[Your objective]
Can you arrange the lines of the items below as a numbered list, skipping blank lines and leaving out the pictures?

[Records shown]
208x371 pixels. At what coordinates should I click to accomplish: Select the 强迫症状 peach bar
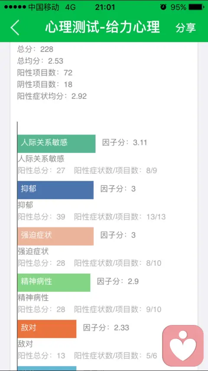click(x=55, y=236)
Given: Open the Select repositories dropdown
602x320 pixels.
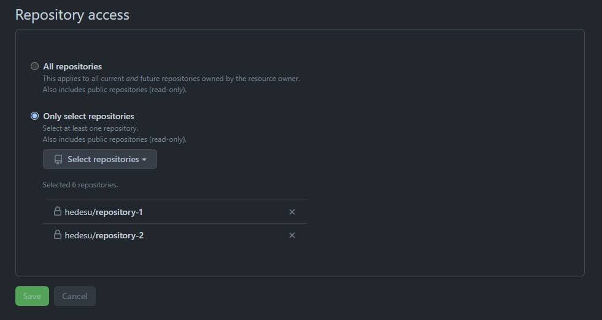Looking at the screenshot, I should [x=100, y=159].
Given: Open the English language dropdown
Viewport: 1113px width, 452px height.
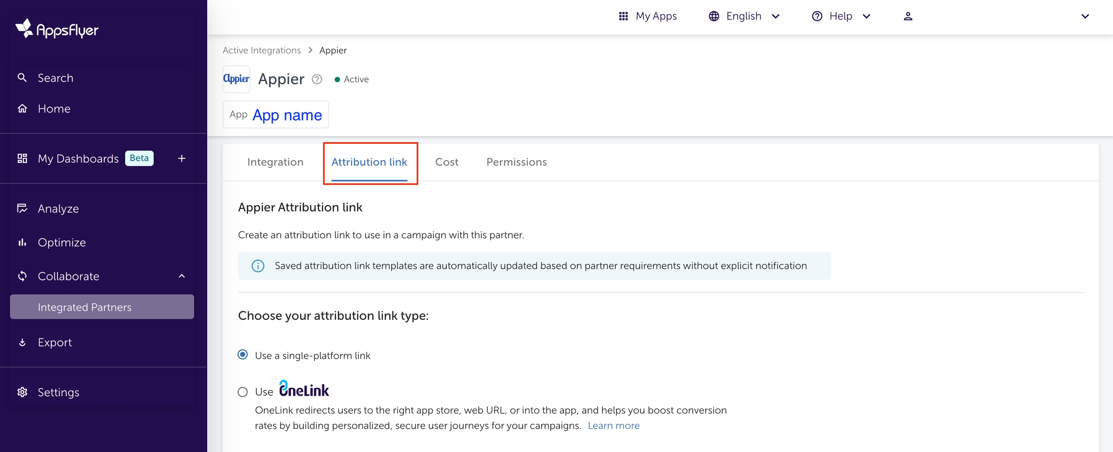Looking at the screenshot, I should [744, 16].
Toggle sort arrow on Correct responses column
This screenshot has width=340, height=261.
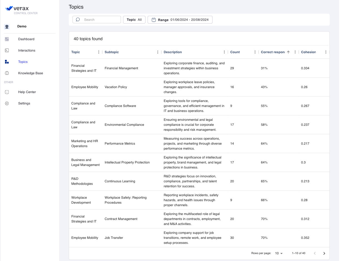tap(288, 52)
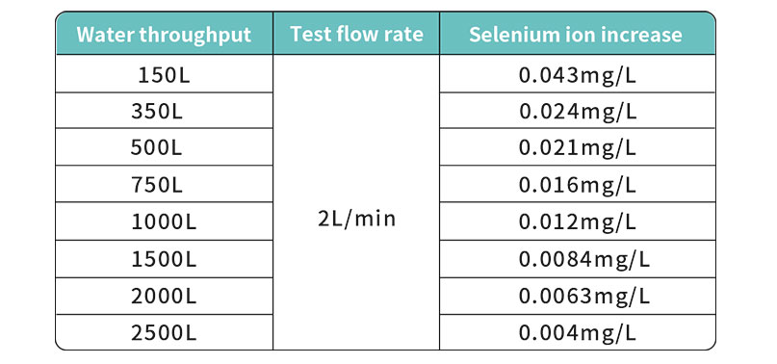
Task: Click the 0.004mg/L selenium value
Action: click(x=578, y=333)
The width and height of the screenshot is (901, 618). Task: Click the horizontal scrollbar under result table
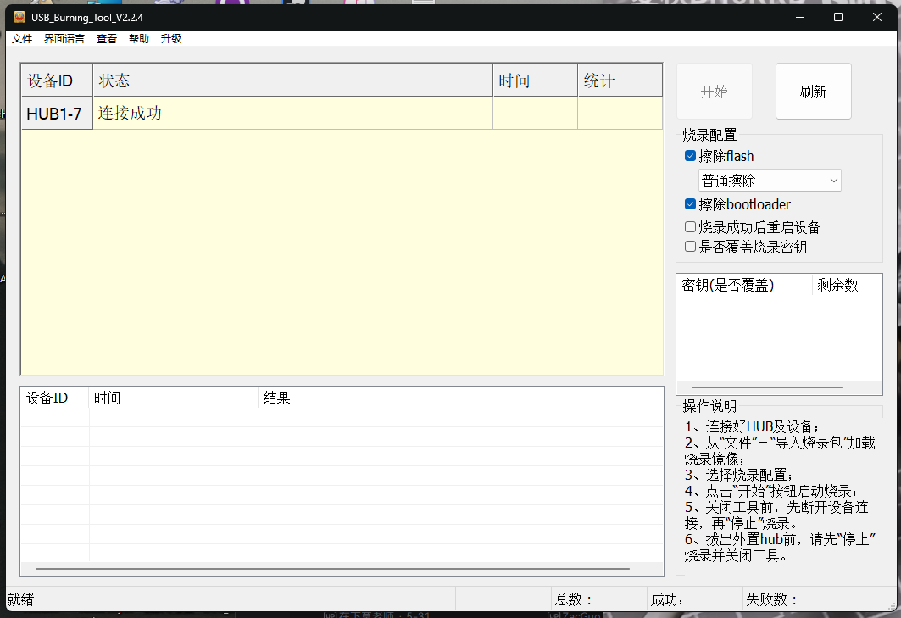(331, 569)
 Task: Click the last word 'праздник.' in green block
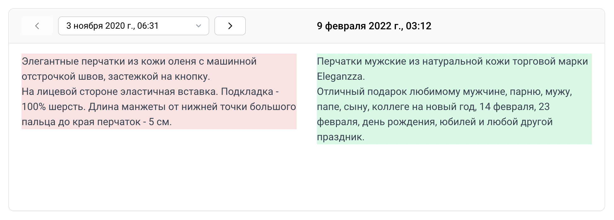click(x=340, y=137)
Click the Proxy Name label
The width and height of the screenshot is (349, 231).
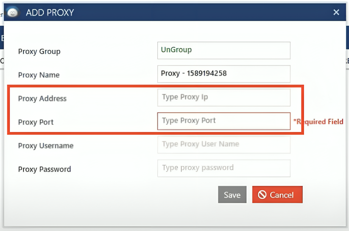click(x=39, y=75)
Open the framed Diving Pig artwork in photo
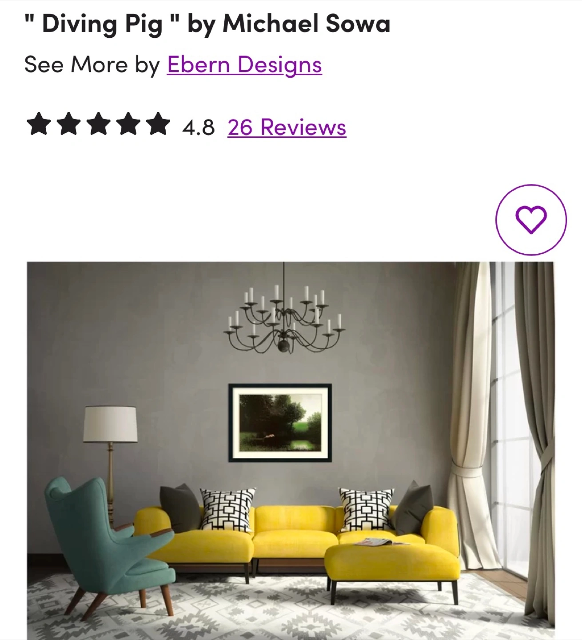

[Solution for this problem]
1. 208x371 pixels. At what coordinates should I click to accomplish: Select the 强迫症状 peach bar
2. click(x=55, y=236)
3. Given: Open the Select repositories dropdown
4. 602x320 pixels.
5. Looking at the screenshot, I should [x=100, y=159].
6. Given: Open the English language dropdown
7. Viewport: 1113px width, 452px height.
8. Looking at the screenshot, I should [744, 16].
9. Toggle sort arrow on Correct responses column
10. This screenshot has width=340, height=261.
11. tap(288, 52)
12. Task: Click the 0.004mg/L selenium value
13. Action: click(x=578, y=333)
14. The width and height of the screenshot is (901, 618). Task: Click the horizontal scrollbar under result table
15. (331, 569)
16.  Task: Click the last word 'праздник.' in green block
17. click(x=340, y=137)
18. Click the Proxy Name label
19. The width and height of the screenshot is (349, 231).
20. click(x=39, y=75)
21. Open the framed Diving Pig artwork in photo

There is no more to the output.